The problem is that many of the Nation’s computers have been turned off all weekend – and there are fears that when users return to work today, the virus could again be spread by unsuspecting users.

The hackers, however, didn’t take the weekend off.  New variants of the virus have already appeared and the nation could be in for a tough few days.

Virus experts Wordfence have already released information to raise awareness and give companies an action plan, if they don’t have one already.

It sounds like a ‘problem for IT’, however Richard Hocking, Technical Director for Welsh software developer Codel Software explains why cybersecurity is a problem for EVERY member of staff:

“Failing to take basic cyber precautions is the equivalent of leaving a purse on the seat of your unlocked car and as we have seen this weekend, the impact of an attack can be huge.


 “Workplace networks are only as secure as their weakest user, so it’s really important that HR are involved.  Make sure staff are advised of good practice, such as only opening emails from trusted sources and while Windows Updates can seem annoying, it is really important to let them run.
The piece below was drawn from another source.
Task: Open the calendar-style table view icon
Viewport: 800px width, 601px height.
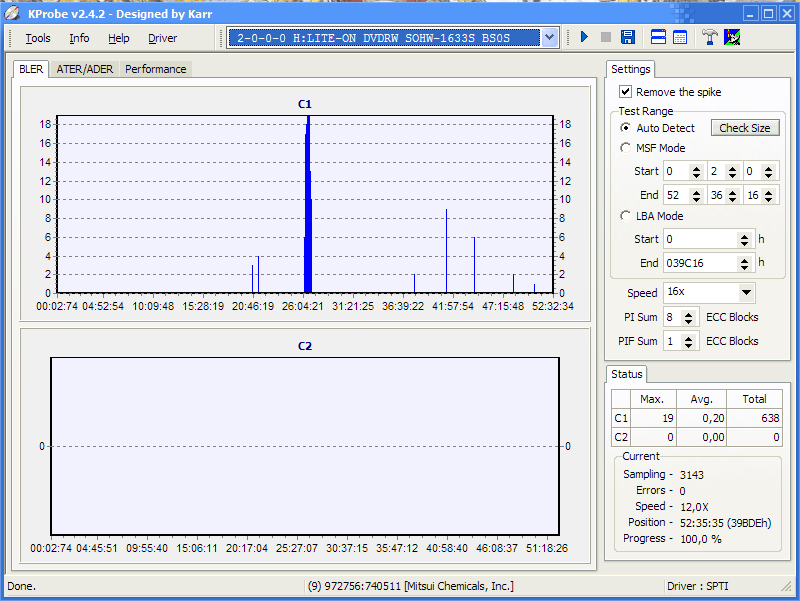Action: pos(680,38)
“Even if a source is trusted, be careful when opening attachments, if something looks suspicious, it’s definitely worth a quick call to IT rather than taking the risk.  It’s also important to remember to continue doing this after the news goes quiet – the threat of a cyber attack won’t always make headlines.”


 “Every single staff member has a role to play in cyber security – both by taking the precautions above, and by choosing secure passwords and being careful who they share information with – it definitely isn’t just an ‘IT’ problem.  Nobody can afford to be complacent.”